*** Opening of Input for this task ***

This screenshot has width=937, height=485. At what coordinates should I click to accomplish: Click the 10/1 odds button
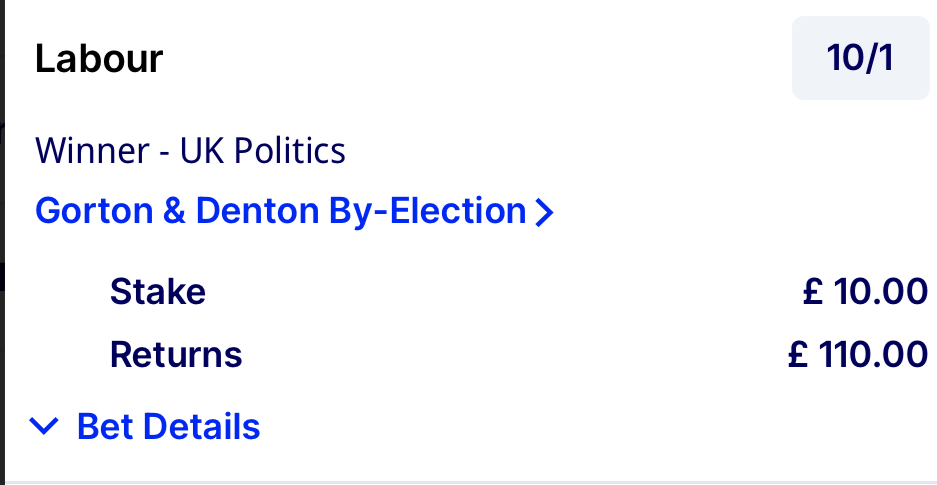(x=860, y=58)
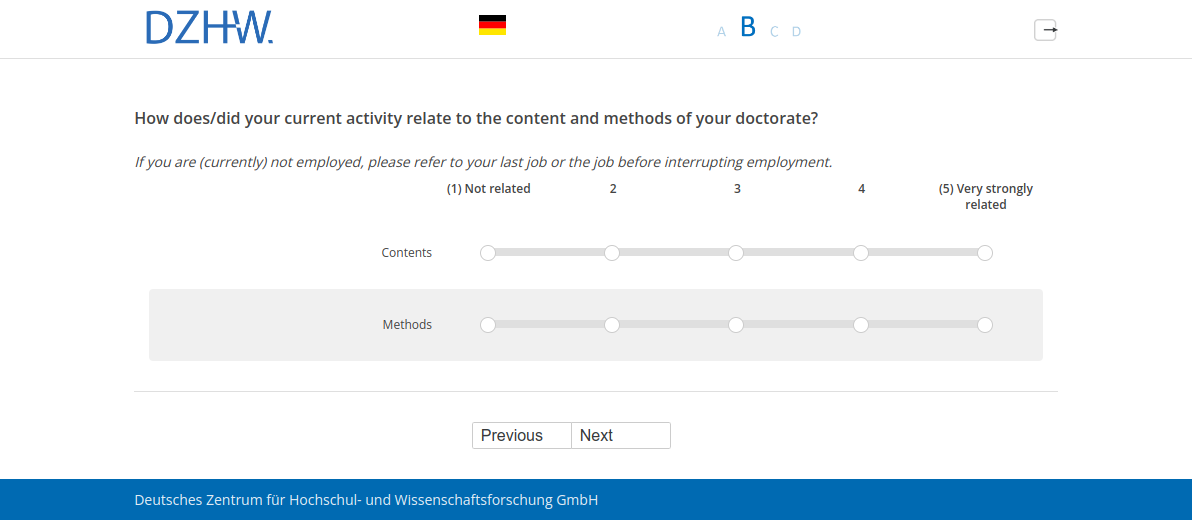Continue with the Next button
Image resolution: width=1192 pixels, height=529 pixels.
(x=620, y=436)
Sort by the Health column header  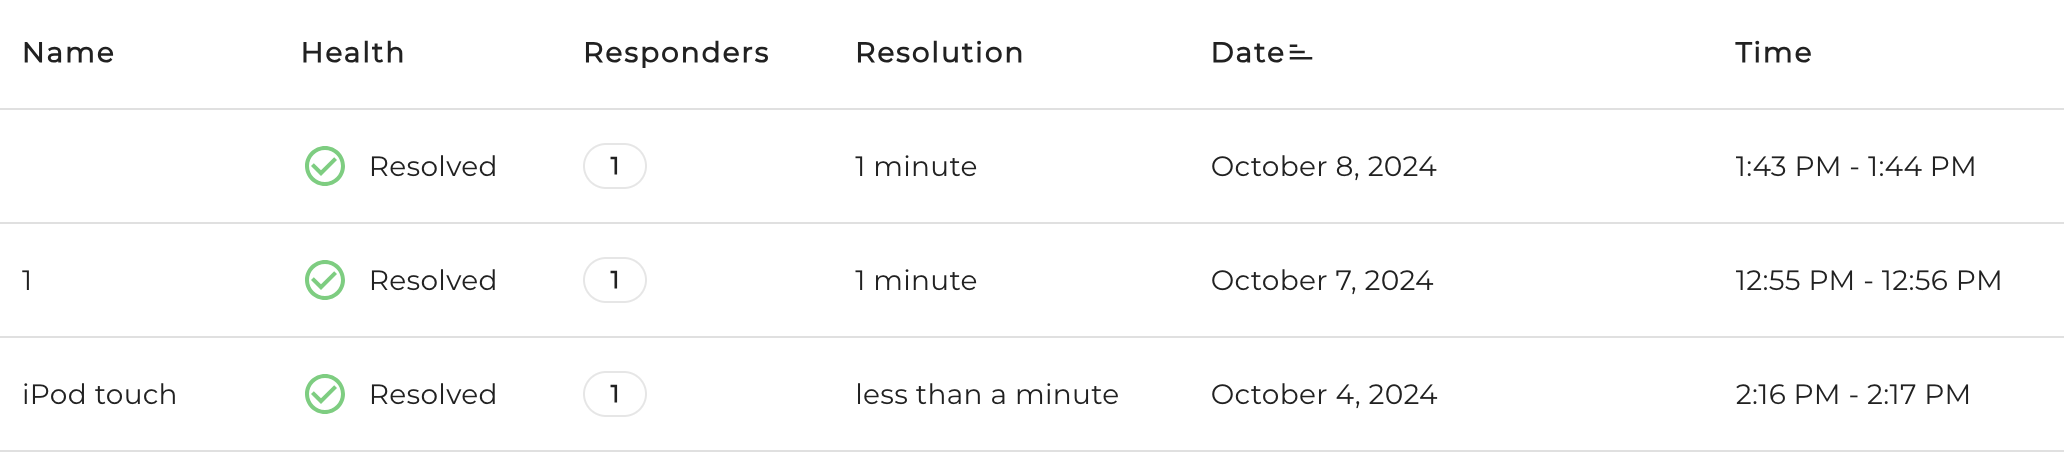pos(353,53)
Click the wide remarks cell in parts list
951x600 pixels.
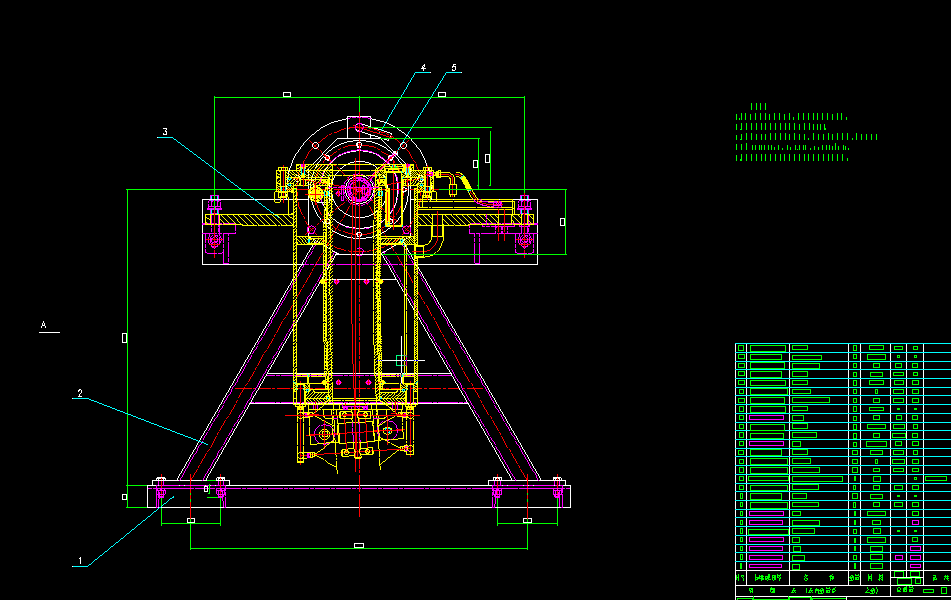tap(936, 479)
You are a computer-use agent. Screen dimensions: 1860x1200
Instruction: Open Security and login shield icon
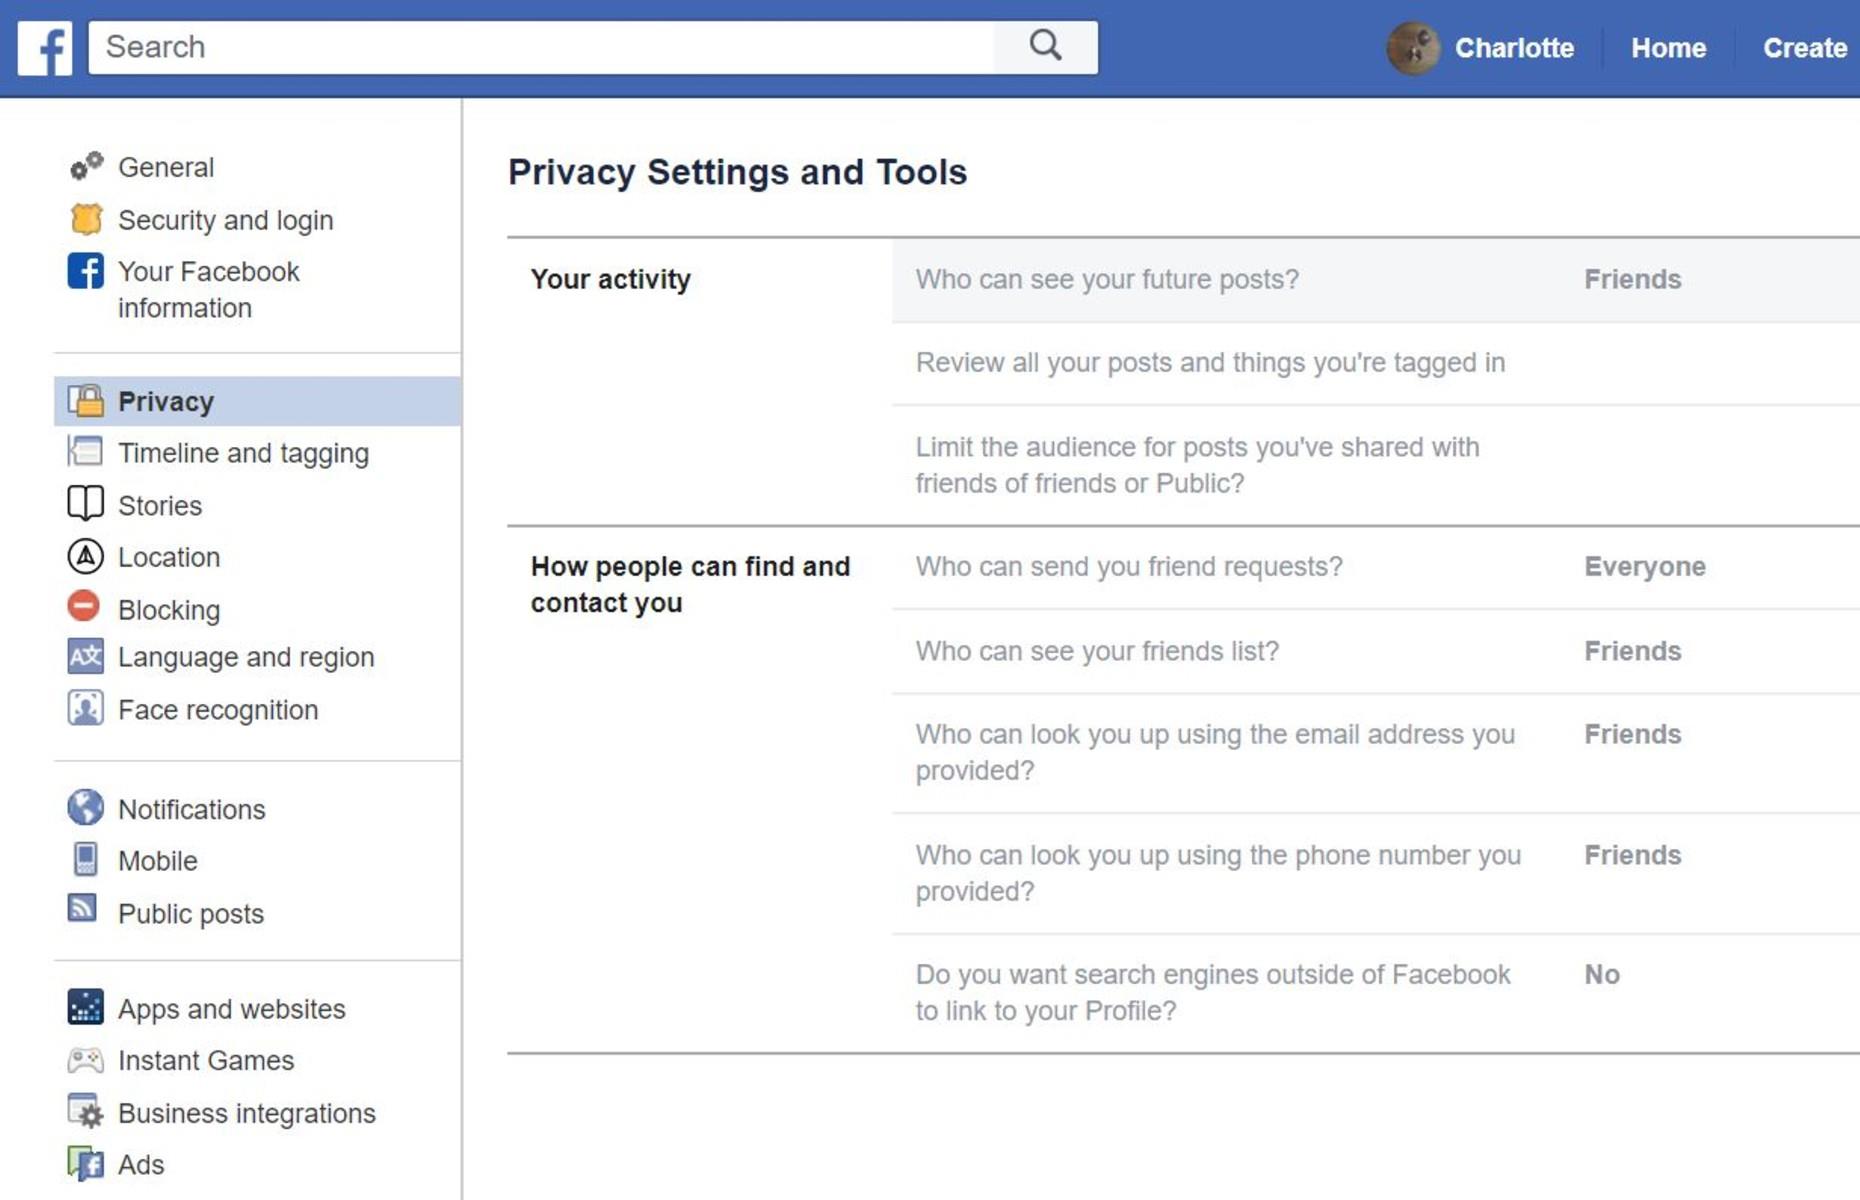86,218

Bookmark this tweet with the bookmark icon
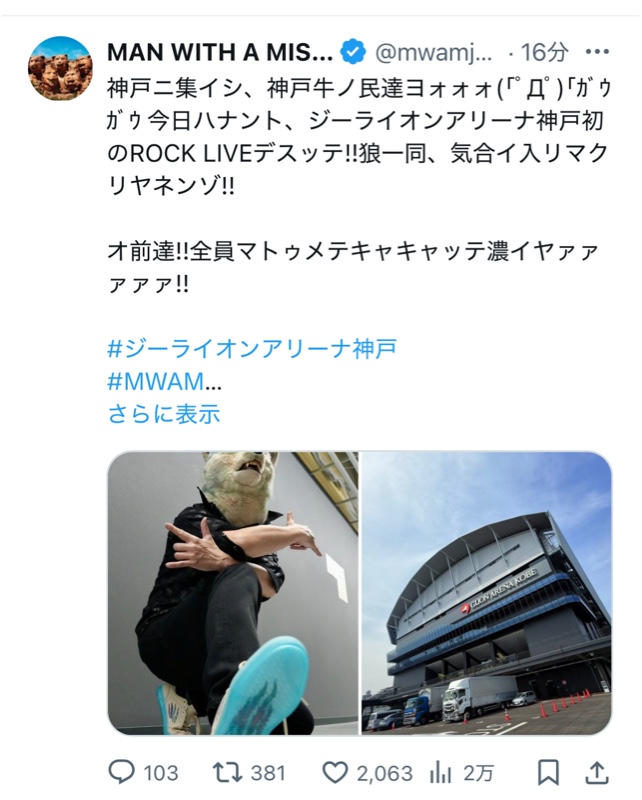click(x=549, y=772)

*** Close of Input for this task ***

#### [Work instruction]
Please set down the lines from the one with "Click the wide remarks cell in parts list" to the end of the entries above, exactly as they are, and drop every picture.

#### [Answer below]
Click the wide remarks cell in parts list
951x600 pixels.
tap(936, 479)
You are a computer-use agent. Screen dimensions: 1860x1200
Instruction: Open Security and login shield icon
86,218

Bookmark this tweet with the bookmark icon
click(x=549, y=772)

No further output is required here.